No sé cuánto uno recuerda de Niños anteriores, yo ciertamente lo hago del de 1982-1983 y del de 1997-1998, pero el de 1925-1926 fue igualmente fuerte. En el de inicios de los años ochenta, mientras hacía trabajo de campo en la zona de Shumiral y la Ponce Enríquez me contagié de malaria, un impacto permanente. Todavía recuerdo las nubes de mosquitos que nos atacaban, sin defensa posible, después de cada aguacero que nos empapaba hasta los huesos. Del más reciente recuerdo su efecto contribuyente a la crisis económica que nos afectó a todos los ecuatorianos, muy especialmente a nuestro sector agrícola y que lanzó por los caminos de la migración a miles de ecuatorianos. En cada caso, el efecto macroeconómico fue visible y medible, aunque no suficientemente interiorizado por los decisores políticos.

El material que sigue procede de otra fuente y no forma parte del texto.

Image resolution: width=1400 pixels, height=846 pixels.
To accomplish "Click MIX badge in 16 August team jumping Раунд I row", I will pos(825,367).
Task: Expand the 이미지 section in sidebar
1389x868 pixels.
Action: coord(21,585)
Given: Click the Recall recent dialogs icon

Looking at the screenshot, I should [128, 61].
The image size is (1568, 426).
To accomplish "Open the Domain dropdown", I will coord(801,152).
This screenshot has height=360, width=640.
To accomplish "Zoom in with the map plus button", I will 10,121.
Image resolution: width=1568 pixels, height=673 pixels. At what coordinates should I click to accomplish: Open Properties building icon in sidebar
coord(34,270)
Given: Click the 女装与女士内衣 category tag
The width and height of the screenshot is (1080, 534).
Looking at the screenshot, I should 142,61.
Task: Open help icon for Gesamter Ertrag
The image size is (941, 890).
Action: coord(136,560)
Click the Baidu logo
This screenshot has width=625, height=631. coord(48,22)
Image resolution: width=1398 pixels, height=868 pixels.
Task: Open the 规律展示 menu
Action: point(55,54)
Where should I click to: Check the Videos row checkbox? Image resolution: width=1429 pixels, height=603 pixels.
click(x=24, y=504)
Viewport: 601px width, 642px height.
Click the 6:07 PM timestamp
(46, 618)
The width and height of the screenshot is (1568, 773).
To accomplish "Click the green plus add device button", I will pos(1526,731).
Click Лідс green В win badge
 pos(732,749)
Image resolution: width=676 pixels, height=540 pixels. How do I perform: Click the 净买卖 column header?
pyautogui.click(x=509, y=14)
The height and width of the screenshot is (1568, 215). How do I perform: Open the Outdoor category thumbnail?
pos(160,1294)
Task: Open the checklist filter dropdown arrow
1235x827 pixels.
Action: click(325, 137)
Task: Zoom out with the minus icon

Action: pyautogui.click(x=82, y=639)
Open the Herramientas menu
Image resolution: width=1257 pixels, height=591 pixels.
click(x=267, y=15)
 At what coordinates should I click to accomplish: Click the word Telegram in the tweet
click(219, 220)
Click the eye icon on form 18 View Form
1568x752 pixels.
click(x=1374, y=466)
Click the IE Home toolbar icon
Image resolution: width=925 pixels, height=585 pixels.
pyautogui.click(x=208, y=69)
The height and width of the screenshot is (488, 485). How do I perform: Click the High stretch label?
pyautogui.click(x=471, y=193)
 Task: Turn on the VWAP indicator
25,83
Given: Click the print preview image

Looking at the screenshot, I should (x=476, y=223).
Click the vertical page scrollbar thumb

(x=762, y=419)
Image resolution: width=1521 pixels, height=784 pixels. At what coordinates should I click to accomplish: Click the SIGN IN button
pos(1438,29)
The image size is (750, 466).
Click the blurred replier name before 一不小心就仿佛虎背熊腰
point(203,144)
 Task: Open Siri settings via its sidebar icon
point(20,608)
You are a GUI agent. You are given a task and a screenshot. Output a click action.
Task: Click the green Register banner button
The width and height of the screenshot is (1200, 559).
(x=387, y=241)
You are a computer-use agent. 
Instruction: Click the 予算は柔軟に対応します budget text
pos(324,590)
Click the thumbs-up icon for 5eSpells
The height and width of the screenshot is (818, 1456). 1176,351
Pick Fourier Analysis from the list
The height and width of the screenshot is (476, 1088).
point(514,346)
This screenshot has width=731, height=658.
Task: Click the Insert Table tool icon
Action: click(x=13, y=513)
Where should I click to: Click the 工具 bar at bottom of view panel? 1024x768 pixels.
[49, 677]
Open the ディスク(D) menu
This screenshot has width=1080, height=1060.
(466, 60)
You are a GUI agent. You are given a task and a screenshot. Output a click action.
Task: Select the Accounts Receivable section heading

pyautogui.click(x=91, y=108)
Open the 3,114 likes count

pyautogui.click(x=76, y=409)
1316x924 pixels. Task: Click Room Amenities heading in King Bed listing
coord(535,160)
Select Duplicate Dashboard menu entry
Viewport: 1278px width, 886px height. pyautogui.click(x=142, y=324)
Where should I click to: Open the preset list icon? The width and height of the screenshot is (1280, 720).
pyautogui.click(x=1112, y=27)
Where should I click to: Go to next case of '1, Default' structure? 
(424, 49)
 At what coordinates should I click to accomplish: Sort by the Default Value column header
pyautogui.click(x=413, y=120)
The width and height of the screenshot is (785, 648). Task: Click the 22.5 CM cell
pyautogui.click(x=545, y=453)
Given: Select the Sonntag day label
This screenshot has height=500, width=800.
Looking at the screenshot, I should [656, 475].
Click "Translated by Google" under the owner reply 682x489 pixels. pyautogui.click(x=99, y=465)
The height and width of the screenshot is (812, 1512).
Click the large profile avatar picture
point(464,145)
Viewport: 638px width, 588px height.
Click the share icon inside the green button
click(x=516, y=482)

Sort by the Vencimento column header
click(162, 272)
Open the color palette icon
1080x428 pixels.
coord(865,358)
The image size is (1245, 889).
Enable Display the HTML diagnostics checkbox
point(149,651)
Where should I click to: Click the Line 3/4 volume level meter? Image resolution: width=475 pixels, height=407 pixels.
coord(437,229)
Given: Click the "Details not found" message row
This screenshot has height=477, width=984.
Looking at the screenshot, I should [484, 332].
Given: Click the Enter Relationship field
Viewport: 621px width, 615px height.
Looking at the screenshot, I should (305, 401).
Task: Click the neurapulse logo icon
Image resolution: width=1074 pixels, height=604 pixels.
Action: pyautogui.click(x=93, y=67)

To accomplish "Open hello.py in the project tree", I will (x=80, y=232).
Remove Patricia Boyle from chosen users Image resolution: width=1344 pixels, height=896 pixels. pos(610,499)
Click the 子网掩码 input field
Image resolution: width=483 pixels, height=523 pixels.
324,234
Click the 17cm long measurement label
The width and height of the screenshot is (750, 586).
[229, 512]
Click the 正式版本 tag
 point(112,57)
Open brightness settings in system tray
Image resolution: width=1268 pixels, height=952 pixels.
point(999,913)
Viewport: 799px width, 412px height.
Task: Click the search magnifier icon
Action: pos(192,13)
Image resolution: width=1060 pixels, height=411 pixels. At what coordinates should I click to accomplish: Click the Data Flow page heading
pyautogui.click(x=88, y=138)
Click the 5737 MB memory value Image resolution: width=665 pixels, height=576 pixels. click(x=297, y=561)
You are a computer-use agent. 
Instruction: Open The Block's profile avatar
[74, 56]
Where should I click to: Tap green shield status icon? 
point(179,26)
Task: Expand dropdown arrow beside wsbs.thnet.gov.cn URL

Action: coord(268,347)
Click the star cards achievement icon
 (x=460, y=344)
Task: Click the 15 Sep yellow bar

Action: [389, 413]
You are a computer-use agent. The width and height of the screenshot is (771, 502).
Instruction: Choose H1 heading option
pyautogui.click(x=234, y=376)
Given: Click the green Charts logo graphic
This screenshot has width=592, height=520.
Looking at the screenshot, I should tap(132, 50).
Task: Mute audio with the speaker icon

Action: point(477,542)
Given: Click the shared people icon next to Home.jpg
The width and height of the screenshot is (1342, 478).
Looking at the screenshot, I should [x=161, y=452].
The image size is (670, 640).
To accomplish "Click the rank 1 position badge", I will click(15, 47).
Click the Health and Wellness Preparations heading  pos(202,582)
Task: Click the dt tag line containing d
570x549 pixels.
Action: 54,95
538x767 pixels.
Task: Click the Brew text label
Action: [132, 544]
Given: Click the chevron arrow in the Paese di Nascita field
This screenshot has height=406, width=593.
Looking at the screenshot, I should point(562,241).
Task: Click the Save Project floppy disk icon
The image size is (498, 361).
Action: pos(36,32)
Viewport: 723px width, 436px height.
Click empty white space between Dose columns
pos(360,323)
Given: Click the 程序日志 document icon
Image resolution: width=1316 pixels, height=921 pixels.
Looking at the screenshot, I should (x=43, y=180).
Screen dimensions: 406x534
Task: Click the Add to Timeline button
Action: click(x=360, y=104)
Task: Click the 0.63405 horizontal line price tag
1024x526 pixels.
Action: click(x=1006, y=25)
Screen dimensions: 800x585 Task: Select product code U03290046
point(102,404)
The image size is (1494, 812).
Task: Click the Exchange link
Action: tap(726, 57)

Pero recuerdo también cómo reaccionamos como sociedad. En el de inicios de los años ochenta, el trabajo realizado por las organizaciones rurales de las provincias de la Costa con el apoyo de las ONG y la colaboración del Gobierno lograron no solo socorrer a las poblaciones afectadas, sino ayudar mucho en reconducir la producción campesina. Su efecto fue más desastroso donde la organización era débil. La fortaleza de las organizaciones sociales, el capital social, fue fundamental para explicar la diferencia. En el siguiente fenómeno, el efecto fue devastador: las carreteras se vinieron abajo, la producción bananera, pero también arrocera y maicera fueron fuertemente afectadas. Un Estado debilitado por un sistema político ineficaz y faccionalizado y la crisis de las organizaciones rurales en la Costa contribuyeron a un efecto multiplicador del fenómeno meteorológico. Hay, a pesar de las diferencias anotadas, un elemento en común, la ausencia de preparación. Es como la maldición de un oráculo al que nadie hace caso.
La pregunta es nuevamente ¿cuán preparados estamos o estamos entretenidos en temas que debilitan la cohesión social y por lo tanto la capacidad de todos para enfrentar una catástrofe previsible? ¿Es que hemos reforzado las zonas de carreteras susceptibles a derrumbes? ¿Es que hemos fortalecido los sistemas de riego y drenaje? ¿Tenemos sistemas de apoyo a bananeros, cacaoteros, maiceros y arroceros? ¿Hay reservas fiscales suficientes para atender tal emergencia y poner en marcha un plan anticrisis? Para todo ello es fundamental un sistema institucional adecuado, un plan de información a la población y el fortalecimiento de las capacidades de las organizaciones sociales. Espero que lo estemos haciendo.